I’m quite concerned about what a Trump presidency may mean to the fabric of our society. We’ve seen a frightening erosion of civility in the public sphere over the last few years and Trump seems to be the living incarnation of this pent-up fury.
We’re witnessing the same kind of rhetoric and blind allegiance to a charismatic leader that appeared in the 20th century with various despots, and these regimes never ended well for the common citizen. And yet, perhaps what America needs now is a strong leader who has the necessary vision and determination to secure the borders and destroy terrorism once and for all.
Rabbi Grushcow: Perhaps not surprisingly, you and I are not on exactly the same page in our political beliefs. But, like you, I am very concerned about the Trump campaign, and how easily charisma can turn into demagoguery.
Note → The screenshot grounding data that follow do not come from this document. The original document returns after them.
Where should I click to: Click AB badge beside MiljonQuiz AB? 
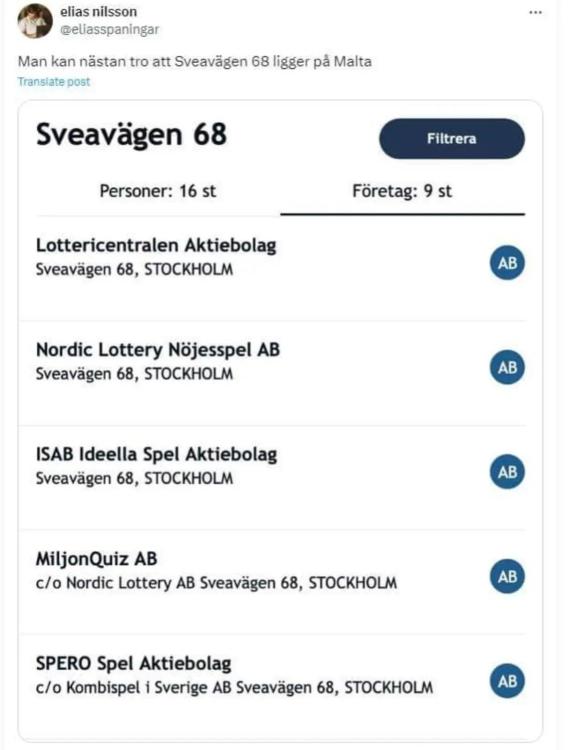click(x=507, y=576)
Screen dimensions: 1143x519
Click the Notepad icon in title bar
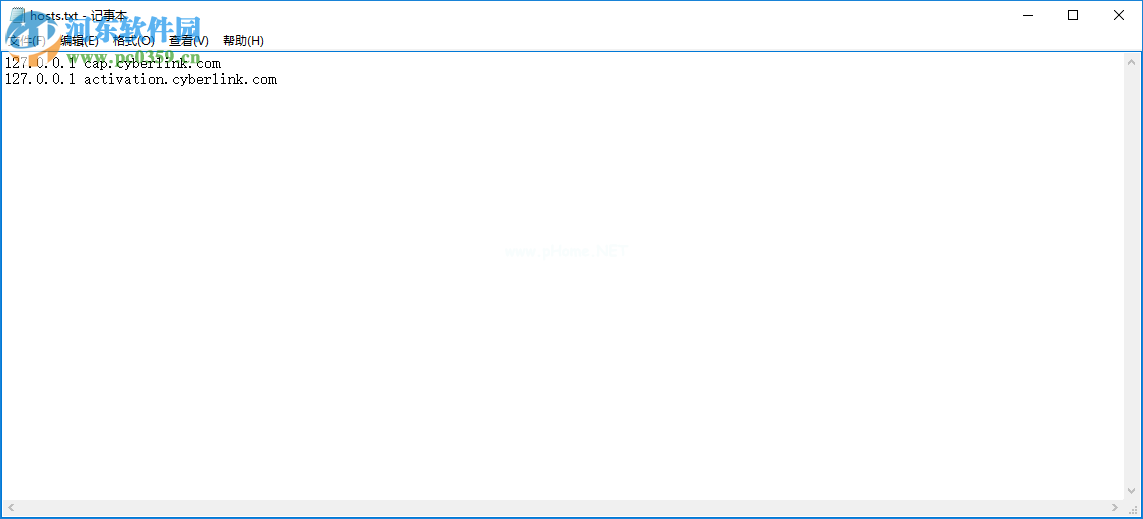tap(16, 15)
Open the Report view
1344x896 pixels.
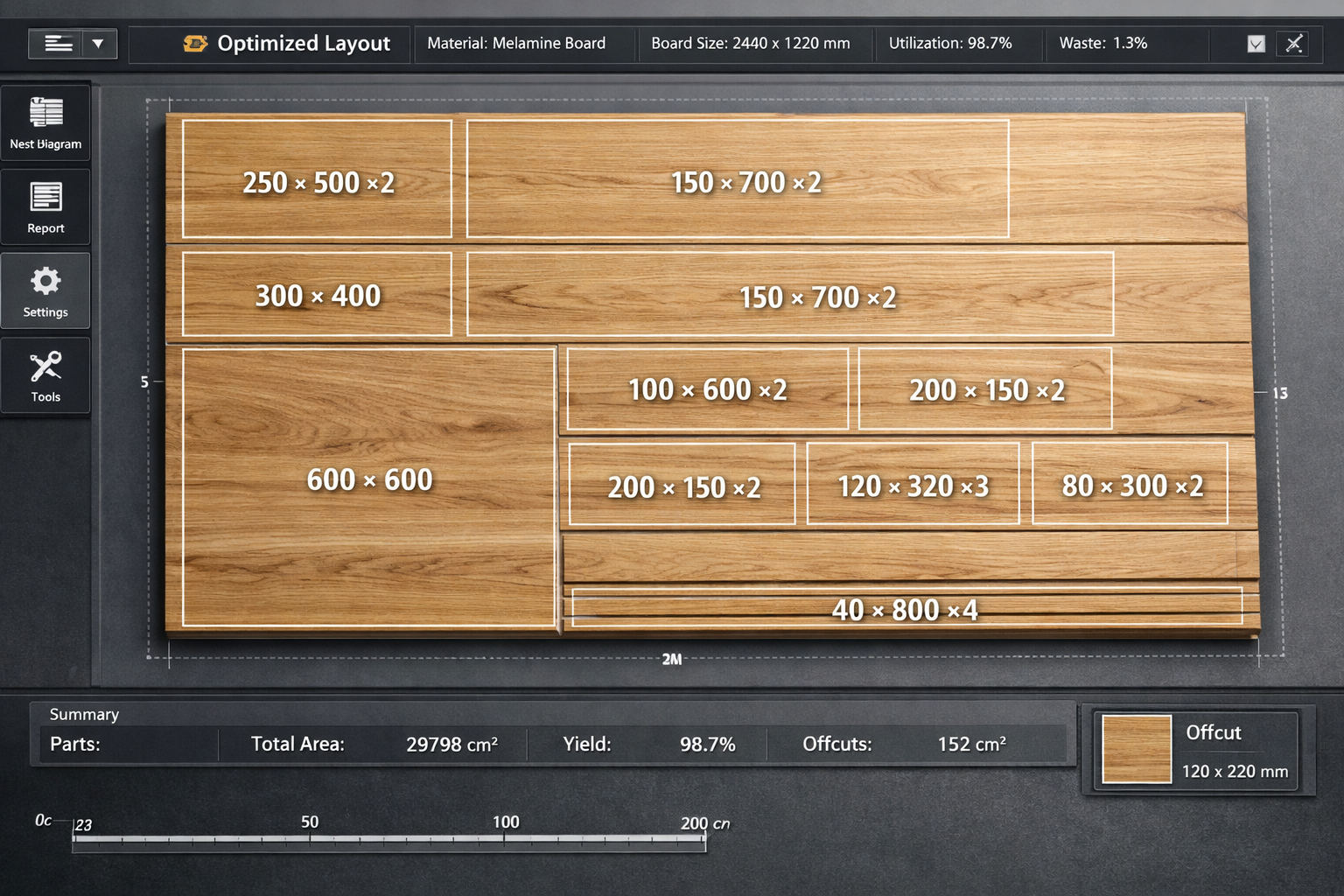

I am especially disheartened by what happened at the AIPAC convention, where thousands of Jews stood up and cheered as a candidate insulted a sitting president.
How have we reached this point, where those who support Israel are assumed to be entirely right wing? And is our memory so short that we don’t relate to those minority groups Trump stereotypes and insults?
We live in difficult times, but that’s true in every generation. The important question always is, how do we respond? Purim teaches us the importance of mustering our courage – as well as our sense of humour – as we work to undermine tyrants. Pesach reminds us of the Jewish conviction that we will move from slavery to freedom, and degradation to praise.
In our Reform prayer book, there is a line that reads, “We pray that we may live not by our fears but by our hopes, not by our words but by our deeds.” The challenge is to live – and act, and vote – according to our hopes, rather than being drawn in by those who play to our fears.
Rabbi Korobkin: Part of Trump’s attraction is that he is playing to people’s fears, but it’s not that simple. Terrorism is real, and it’s happening all around us. The Islamic State (ISIS) is getting stronger by the day, and both the current U.S. president and the Canadian prime minister seem to be ignoring, or at least playing down, this very real threat.
It’s great to live by our hopes, but we need to realize that evil still exists in the world and to fight that evil with every fibre of our being. And remember: in order to defeat evil, the Jews fought and killed Haman and thousands of others anti-Semites in Persia.
Americans have seen less than satisfactory results from its current leaders. What impels so many to give Trump a second look is his resolve to make sure that evil does not triumph.
Rabbi Grushcow: For me, the great lesson of the Purim story is not the slaughter of the non-Jews at the end, which I think simply points to the incompetence of the king and the over-the-top nature of the story. Rather, I am drawn to the scene in Chapter 4 where Esther decides to risk her position as queen, and even her life. She is willing to use every resource she has to change the course of history.
There’s no denying that ego is often a driving force behind leadership, but it should not be the primary force. I want our leaders to be those who feel called to serve, who are willing to risk their own safety and comfort for the sake of the greater good. I also believe that fighting terror will require a lot more than one or two good leaders.
It is not just political candidates but each of us who should ask ourselves what Mordechai asked Esther: “Who knows, maybe you came to your position for a time like this?”